La nuova funzione Extreme Charging introdotta da Google su Pixel 11 Pro XL promette di ridurre i tempi di ricarica, ma a un costo in termini di calore generato dal dispositivo. I primi test indipendenti mostrano un risparmio di circa cinque minuti per la ricarica completa, accompagnato però da temperature della batteria che superano i 40°C.
Fino a cinque minuti in meno per la ricarica completa
Per sfruttare appieno la ricarica rapida di Pixel 11 Pro XL serve un alimentatore USB PD PPS da 45W, compatibile con il protocollo PPS a 21V: anche chi possiede già un caricatore PPS potrebbe quindi dover acquistarne uno nuovo. Extreme Charging, inoltre, non è attiva fin da subito: in un caso osservato, l’opzione è comparsa nelle impostazioni solo dopo due cicli completi di ricarica da batteria scarica.
Confrontando la modalità standard con Extreme Charging, la potenza massima erogata resta simile: circa 40,7W in modalità normale contro 41,8W con Extreme Charging attiva. La vera differenza sta nella durata: con Extreme Charging il telefono mantiene una potenza intorno ai 40W per circa 16 minuti, contro i 10 minuti della modalità standard, restando sopra i 35W anche oltre il 70% di carica.
Il risultato pratico è una ricarica al 50% in 18 minuti anziché 21, al 75% in 28 minuti e la ricarica completa in 64 minuti invece di 69, con un risparmio complessivo di circa cinque minuti.

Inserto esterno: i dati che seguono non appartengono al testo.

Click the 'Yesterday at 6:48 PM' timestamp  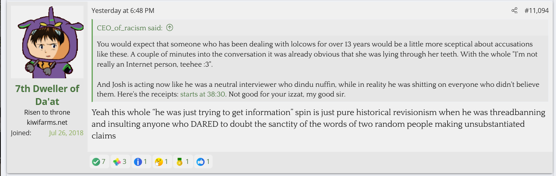point(123,10)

Punte di 42,9°C: un compromesso da valutare
Il rovescio della medaglia riguarda le temperature. In modalità standard la temperatura durante la ricarica resta contenuta intorno ai 39°C, mentre con Extreme Charging attiva sale fino a un picco di 42,9°C, restando sopra i 40°C per circa 20 minuti consecutivi. La temperatura media dell’intero ciclo di ricarica passa dai 35,4°C della modalità standard ai 38,3°C di quella accelerata.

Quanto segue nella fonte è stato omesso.